◆ **Your instructions**
Can you turn every line of the data below into a Markdown table with the columns "Row" and "Data line," numbering each row and leaving out blank lines?

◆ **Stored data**
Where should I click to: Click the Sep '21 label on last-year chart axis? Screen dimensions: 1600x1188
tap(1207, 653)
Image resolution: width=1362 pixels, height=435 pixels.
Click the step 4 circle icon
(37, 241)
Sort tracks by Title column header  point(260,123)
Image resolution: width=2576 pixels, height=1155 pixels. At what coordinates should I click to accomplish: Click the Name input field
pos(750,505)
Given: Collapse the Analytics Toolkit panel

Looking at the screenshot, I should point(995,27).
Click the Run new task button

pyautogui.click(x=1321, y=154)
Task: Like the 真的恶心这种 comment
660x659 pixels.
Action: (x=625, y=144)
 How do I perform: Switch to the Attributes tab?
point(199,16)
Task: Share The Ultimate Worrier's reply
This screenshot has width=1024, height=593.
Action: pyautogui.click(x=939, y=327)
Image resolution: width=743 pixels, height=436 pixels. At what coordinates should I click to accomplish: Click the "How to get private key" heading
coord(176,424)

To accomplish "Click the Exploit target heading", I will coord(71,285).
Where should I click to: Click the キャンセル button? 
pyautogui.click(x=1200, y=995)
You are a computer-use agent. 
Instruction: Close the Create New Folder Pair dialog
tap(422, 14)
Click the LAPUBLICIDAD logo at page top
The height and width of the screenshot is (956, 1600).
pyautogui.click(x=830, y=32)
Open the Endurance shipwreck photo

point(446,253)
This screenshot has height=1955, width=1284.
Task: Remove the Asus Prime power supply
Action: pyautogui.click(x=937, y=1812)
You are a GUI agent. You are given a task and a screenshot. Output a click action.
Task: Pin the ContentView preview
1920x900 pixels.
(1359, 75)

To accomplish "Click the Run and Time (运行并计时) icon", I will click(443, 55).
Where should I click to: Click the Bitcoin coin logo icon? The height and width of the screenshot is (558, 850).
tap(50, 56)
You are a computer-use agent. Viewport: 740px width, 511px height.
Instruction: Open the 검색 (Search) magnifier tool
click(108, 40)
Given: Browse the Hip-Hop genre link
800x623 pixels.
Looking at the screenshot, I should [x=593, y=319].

◆ **Complete answer**
| Row | Data line |
|---|---|
| 1 | Where should I click to: Click the Sep '21 label on last-year chart axis? Screen dimensions: 1600x1188 |
| 2 | tap(1207, 653) |
| 3 | Image resolution: width=1362 pixels, height=435 pixels. |
| 4 | Click the step 4 circle icon |
| 5 | (37, 241) |
| 6 | Sort tracks by Title column header  point(260,123) |
| 7 | Image resolution: width=2576 pixels, height=1155 pixels. At what coordinates should I click to accomplish: Click the Name input field |
| 8 | pos(750,505) |
| 9 | Given: Collapse the Analytics Toolkit panel |
| 10 | Looking at the screenshot, I should point(995,27). |
| 11 | Click the Run new task button |
| 12 | pyautogui.click(x=1321, y=154) |
| 13 | Task: Like the 真的恶心这种 comment |
| 14 | 660x659 pixels. |
| 15 | Action: (x=625, y=144) |
| 16 |  How do I perform: Switch to the Attributes tab? |
| 17 | point(199,16) |
| 18 | Task: Share The Ultimate Worrier's reply |
| 19 | This screenshot has width=1024, height=593. |
| 20 | Action: pyautogui.click(x=939, y=327) |
| 21 | Image resolution: width=743 pixels, height=436 pixels. At what coordinates should I click to accomplish: Click the "How to get private key" heading |
| 22 | coord(176,424) |
| 23 | To accomplish "Click the Exploit target heading", I will coord(71,285). |
| 24 | Where should I click to: Click the キャンセル button?  |
| 25 | pyautogui.click(x=1200, y=995) |
| 26 | You are a computer-use agent.  |
| 27 | Instruction: Close the Create New Folder Pair dialog |
| 28 | tap(422, 14) |
| 29 | Click the LAPUBLICIDAD logo at page top |
| 30 | The height and width of the screenshot is (956, 1600). |
| 31 | pyautogui.click(x=830, y=32) |
| 32 | Open the Endurance shipwreck photo |
| 33 | point(446,253) |
| 34 | This screenshot has height=1955, width=1284. |
| 35 | Task: Remove the Asus Prime power supply |
| 36 | Action: pyautogui.click(x=937, y=1812) |
| 37 | You are a GUI agent. You are given a task and a screenshot. Output a click action. |
| 38 | Task: Pin the ContentView preview |
| 39 | 1920x900 pixels. |
| 40 | (1359, 75) |
| 41 | To accomplish "Click the Run and Time (运行并计时) icon", I will click(443, 55). |
| 42 | Where should I click to: Click the Bitcoin coin logo icon? The height and width of the screenshot is (558, 850). |
| 43 | tap(50, 56) |
| 44 | You are a computer-use agent. Viewport: 740px width, 511px height. |
| 45 | Instruction: Open the 검색 (Search) magnifier tool |
| 46 | click(108, 40) |
| 47 | Given: Browse the Hip-Hop genre link |
| 48 | 800x623 pixels. |
| 49 | Looking at the screenshot, I should [x=593, y=319]. |